August 17, 2012 — There's a disaster in the Northeast fishery, all right, but disaster, for fishermen at least, is the policy. It is the objective. Now it's beginning to look like the fishing industry was decimated and the fish were, too.
Somebody owes us another apology.
Larry Yacubian, a former scalloper out of New Bedford, has a rare keepsake from the U.S. Commerce Department: a letter from Secretary Gary Locke and from NOAA Administrator Jane Lubchenco apologizing to him for ruining his life.
Admitting error and apologizing for it are unusual deeds in the Commerce Department (more about that in a moment). In Larry's case it took a couple of inspectors general and a "special master" investigator to expose the behavior of National Oceanic and Atmospheric Administration law enforcement toward him.
Sure, they gave him $400,000 but that didn't even cover his legal bills. What they didn't give back were his boat, his permit, his license, his wife's family farmhouse and his reputation.
When he filed an administrative claim six months ago asking for these things, or a settlement, his claim was shelved. Ignored. NOAA ran out the clock and after six months, according to the rules, Larry's claim was automatically denied with no word of explanation.

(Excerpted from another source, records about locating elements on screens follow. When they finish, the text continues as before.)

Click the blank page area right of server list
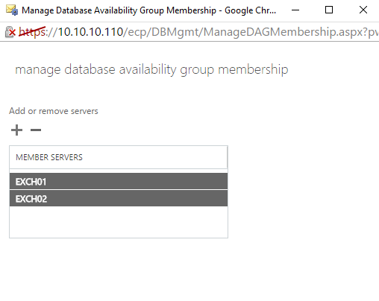Viewport: 379px width, 301px height. point(304,191)
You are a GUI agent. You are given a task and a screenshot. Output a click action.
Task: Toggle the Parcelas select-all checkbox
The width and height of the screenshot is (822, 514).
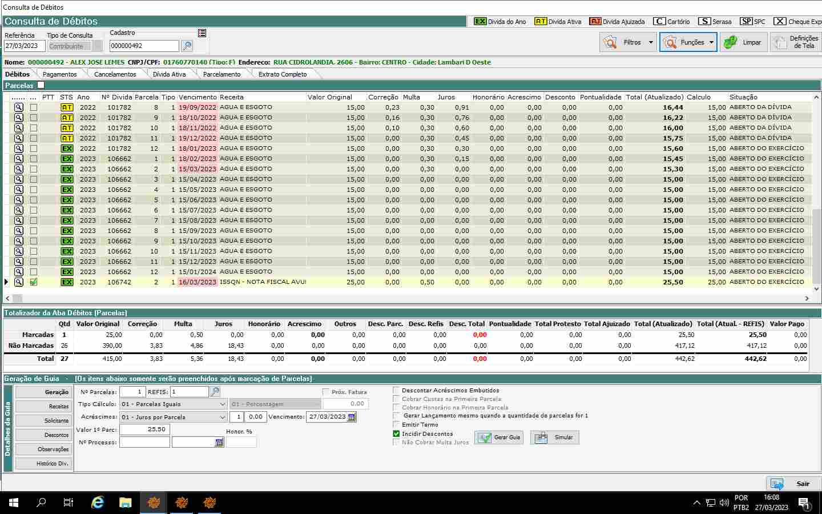[41, 85]
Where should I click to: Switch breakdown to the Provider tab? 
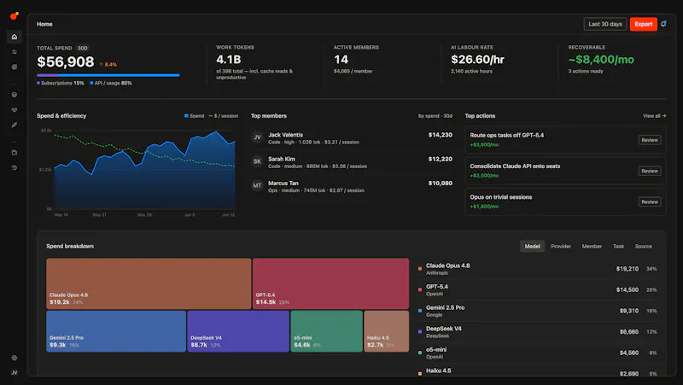click(x=561, y=246)
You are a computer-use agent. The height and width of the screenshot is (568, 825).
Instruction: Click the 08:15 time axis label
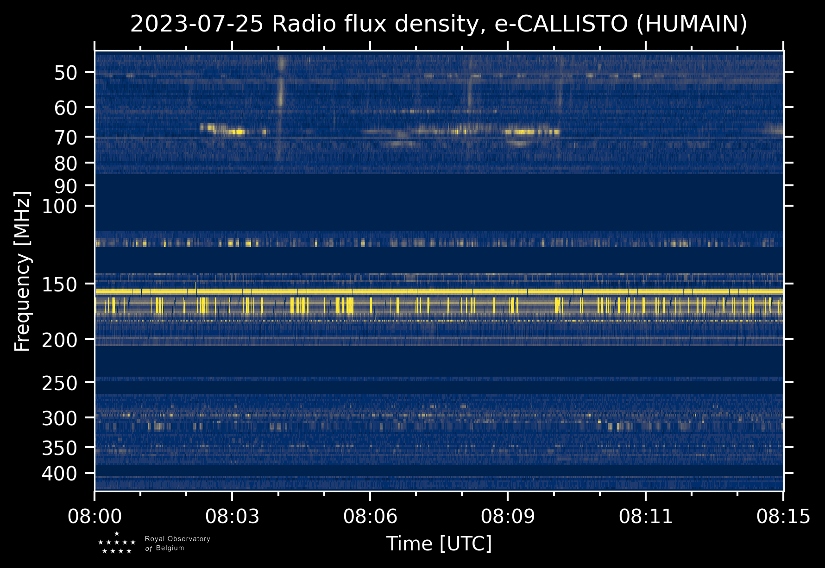click(783, 516)

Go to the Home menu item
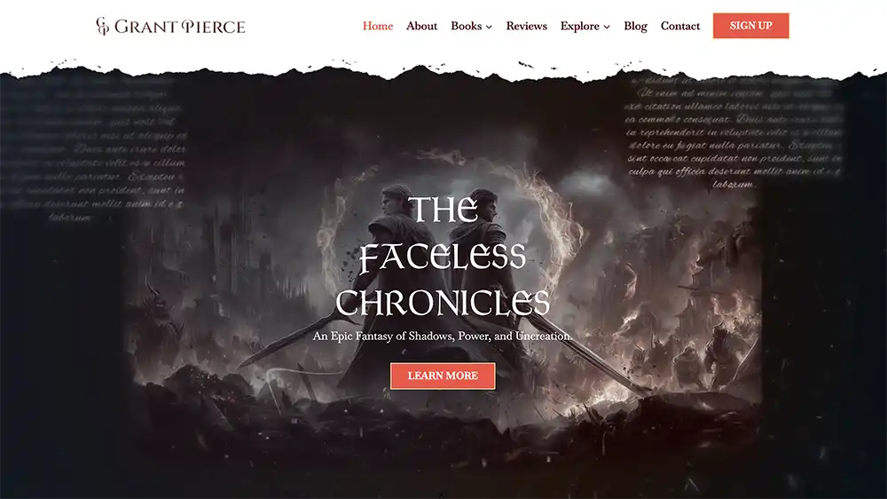click(x=377, y=26)
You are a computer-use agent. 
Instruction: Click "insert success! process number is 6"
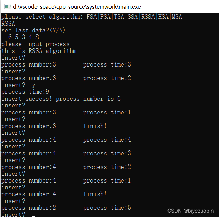coord(61,99)
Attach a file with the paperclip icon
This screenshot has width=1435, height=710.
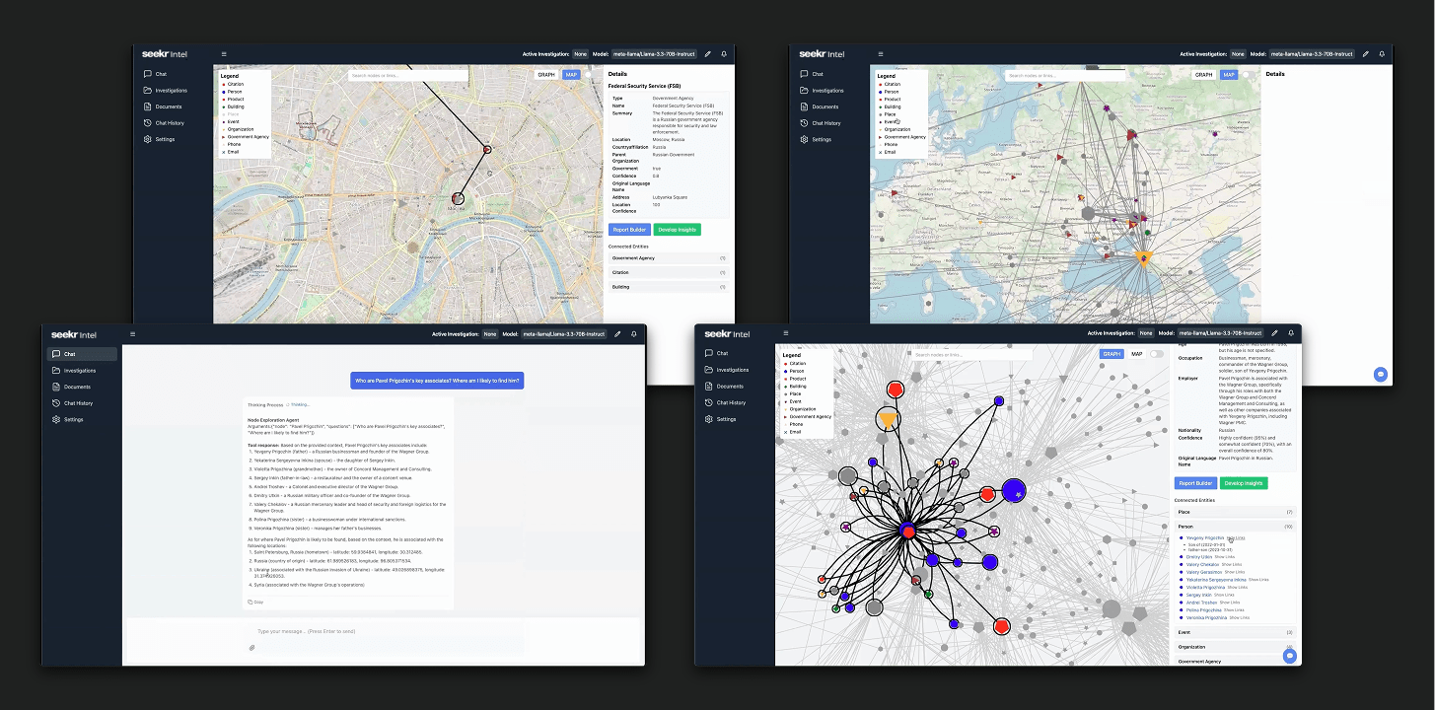252,646

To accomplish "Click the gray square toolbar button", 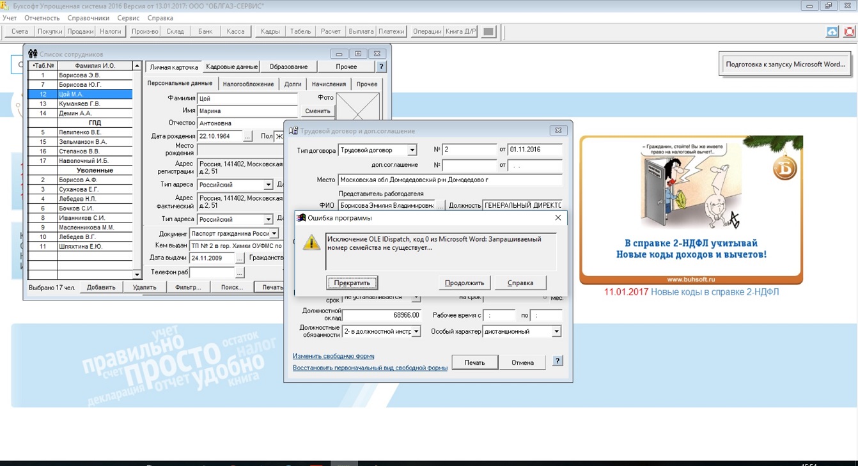I will pos(488,31).
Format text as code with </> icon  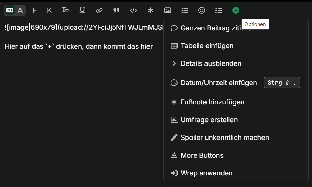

So now Larry is in federal court asking for $15 million from this sincerely apologetic government department.
Larry lives in Punta Gorda, Fla., now, running tour boats.
"I have a son who is an infantry officer, and the two most difficult things in life are dealing with NOAA and having him away at war," he told me this week.
During the Olympics, he said, he watched again and again as Americans won medals. "When I looked at the stars and stripes, I choke up," he said. When he envisions the NOAA banner hanging next to the flag at headquarters in Maryland, he said he simply chokes. "I think it's contemptuous," he said.